でも私が思うのは、頑張っているということがもう十分すばらしいことであって、それはもう自分で認めてあげていいんじゃないかなと思うんです。そして、このわれわれが大切にする仏教の教えの1つに、『施し』というのがあるんです。『布施』ですね。ただ布施という施しの行には、大事な条件が付くんです。それは何か。“見返りを求めない”ということなんです。どんなにすばらしいことであっても、見返りを求めてそれをしたならば、悩みをつくる原因になってしまうというふうに説かれるんですね。
正当な評価が受けられないっていうことに不満を持つというのは、正当な評価を、見返りを求めているということにもなるわけです。じゃあ、どういうふうに考えればいいのか。見返りを求めずに、ただ自分が信ずることをやっていくということですね。つまり、どういうことかというと、自分の価値というものを他人に委ねない生き方なんではないかな、と思うんです。

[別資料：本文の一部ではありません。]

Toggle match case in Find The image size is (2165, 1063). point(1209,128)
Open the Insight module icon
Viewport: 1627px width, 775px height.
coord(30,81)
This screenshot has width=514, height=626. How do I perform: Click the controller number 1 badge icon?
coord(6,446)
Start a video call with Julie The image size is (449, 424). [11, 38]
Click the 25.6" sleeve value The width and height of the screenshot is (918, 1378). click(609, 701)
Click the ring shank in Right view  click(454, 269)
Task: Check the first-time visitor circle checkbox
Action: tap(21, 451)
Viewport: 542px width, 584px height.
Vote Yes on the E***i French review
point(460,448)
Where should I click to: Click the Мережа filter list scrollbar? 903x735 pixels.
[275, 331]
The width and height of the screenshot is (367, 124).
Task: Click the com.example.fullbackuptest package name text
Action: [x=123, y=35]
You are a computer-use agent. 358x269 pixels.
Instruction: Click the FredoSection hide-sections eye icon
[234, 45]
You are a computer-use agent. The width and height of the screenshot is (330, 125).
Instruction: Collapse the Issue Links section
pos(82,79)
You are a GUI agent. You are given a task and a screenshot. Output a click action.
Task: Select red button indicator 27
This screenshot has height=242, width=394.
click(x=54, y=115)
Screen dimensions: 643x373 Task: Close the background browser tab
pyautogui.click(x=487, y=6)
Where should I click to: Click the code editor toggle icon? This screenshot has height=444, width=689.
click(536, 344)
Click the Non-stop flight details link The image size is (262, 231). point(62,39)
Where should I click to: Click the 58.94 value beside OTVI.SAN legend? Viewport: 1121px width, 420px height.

誰かからの評価を得てうれしくなることは、たくさんあります。自信を持つこともたくさんあります。でも、それはあくまでも、他人の物差しで、自分の価値を測ろうとしているんですね。そうであれば、それが続けば、いつまでたっても人に認められるために自分を変えていかなければいけないという思考に陥ってしまいます。そうではなくて、自分、『主人公』という言葉があります。これは仏教用語なんですね。自分の中の自分。周りの評価じゃない。自分にとっての自分が正しいと思うことを、ただひたすらにやればいいんではないでしょうか。
【日蓮宗 三木大雲さんの説法】
私、怪談からお説法を説く怪談説法というものをさせていただいてるんです。では、この怪談説法のきっかけになったのは何かっていいますと、夜中に公園に集まってる若い人たちに、実は一番最初、お説法をしようと思って近づいていきまして、なかなか話を聞いてくれないので、「お坊さんがする怪談聞かない?」って言って怪談をするわけですね。
一番最初に、私がある怪談をしたんですね。登場人物が、最後にふぅ~と消えていなくなった、そんな話を彼らにしたんです。そうしますと10代の集まりだったんですけれども、1人の少年が手を挙げるんですね。「三木さん、消えたそのお化け、僕です」って言うんです。え、どういうこと、思わず私が聞き返しますと、「いや、僕もう家に帰ると誰もいないように扱われる」、そんなことを言うんですね。実はその男の子、家庭に恵まれなくて、お父さんは1日酒浸り、お母さんはそんな家計を支えるために夜に仕事行かれるので昼間はいつも寝てられるんです。ですから、小学校から帰ると「ただいま」って言っても、「おかえり」って返してもらえないそうなんですね。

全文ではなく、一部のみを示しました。